This exercise needs all of the entries set down again, exactly as they read.

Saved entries
__________
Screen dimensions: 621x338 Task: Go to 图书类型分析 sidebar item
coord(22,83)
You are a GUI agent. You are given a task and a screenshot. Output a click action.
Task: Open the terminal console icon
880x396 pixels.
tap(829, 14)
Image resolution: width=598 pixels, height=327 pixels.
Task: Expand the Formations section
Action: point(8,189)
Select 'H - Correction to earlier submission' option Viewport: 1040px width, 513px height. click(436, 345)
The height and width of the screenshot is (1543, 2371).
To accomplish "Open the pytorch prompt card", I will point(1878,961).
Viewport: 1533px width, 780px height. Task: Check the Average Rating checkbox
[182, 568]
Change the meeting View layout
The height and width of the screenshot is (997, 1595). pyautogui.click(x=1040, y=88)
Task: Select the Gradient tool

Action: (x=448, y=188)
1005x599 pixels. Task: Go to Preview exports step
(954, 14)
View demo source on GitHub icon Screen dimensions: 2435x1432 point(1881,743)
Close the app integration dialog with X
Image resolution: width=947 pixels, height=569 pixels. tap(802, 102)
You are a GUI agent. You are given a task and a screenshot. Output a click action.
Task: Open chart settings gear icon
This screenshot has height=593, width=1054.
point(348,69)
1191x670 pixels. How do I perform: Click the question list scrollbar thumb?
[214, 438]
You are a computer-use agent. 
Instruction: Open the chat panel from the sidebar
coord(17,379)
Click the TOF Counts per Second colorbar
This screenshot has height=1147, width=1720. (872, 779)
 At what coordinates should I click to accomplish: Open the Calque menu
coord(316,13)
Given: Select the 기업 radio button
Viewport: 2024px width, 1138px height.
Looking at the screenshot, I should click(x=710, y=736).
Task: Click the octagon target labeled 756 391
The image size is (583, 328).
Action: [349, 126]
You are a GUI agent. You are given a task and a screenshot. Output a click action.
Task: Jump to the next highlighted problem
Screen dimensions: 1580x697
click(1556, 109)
__________
**TASK RESULT**
Screen dimensions: 621x338 Task: Go to 图书类型分析 sidebar item
coord(22,83)
You are a GUI agent. You are given a task and a screenshot. Output a click action.
Task: Open the terminal console icon
880x396 pixels.
tap(829, 14)
Image resolution: width=598 pixels, height=327 pixels.
Task: Expand the Formations section
Action: point(8,189)
Select 'H - Correction to earlier submission' option Viewport: 1040px width, 513px height. click(436, 345)
The height and width of the screenshot is (1543, 2371).
To accomplish "Open the pytorch prompt card", I will point(1878,961).
Viewport: 1533px width, 780px height. Task: Check the Average Rating checkbox
[182, 568]
Change the meeting View layout
The height and width of the screenshot is (997, 1595). pyautogui.click(x=1040, y=88)
Task: Select the Gradient tool

Action: (x=448, y=188)
1005x599 pixels. Task: Go to Preview exports step
(954, 14)
View demo source on GitHub icon Screen dimensions: 2435x1432 point(1881,743)
Close the app integration dialog with X
Image resolution: width=947 pixels, height=569 pixels. tap(802, 102)
You are a GUI agent. You are given a task and a screenshot. Output a click action.
Task: Open chart settings gear icon
This screenshot has height=593, width=1054.
point(348,69)
1191x670 pixels. How do I perform: Click the question list scrollbar thumb?
[214, 438]
You are a computer-use agent. 
Instruction: Open the chat panel from the sidebar
coord(17,379)
Click the TOF Counts per Second colorbar
This screenshot has height=1147, width=1720. (872, 779)
 At what coordinates should I click to accomplish: Open the Calque menu
coord(316,13)
Given: Select the 기업 radio button
Viewport: 2024px width, 1138px height.
Looking at the screenshot, I should click(x=710, y=736).
Task: Click the octagon target labeled 756 391
The image size is (583, 328).
Action: [349, 126]
You are a GUI agent. You are given a task and a screenshot. Output a click action.
Task: Jump to the next highlighted problem
Screen dimensions: 1580x697
click(1556, 109)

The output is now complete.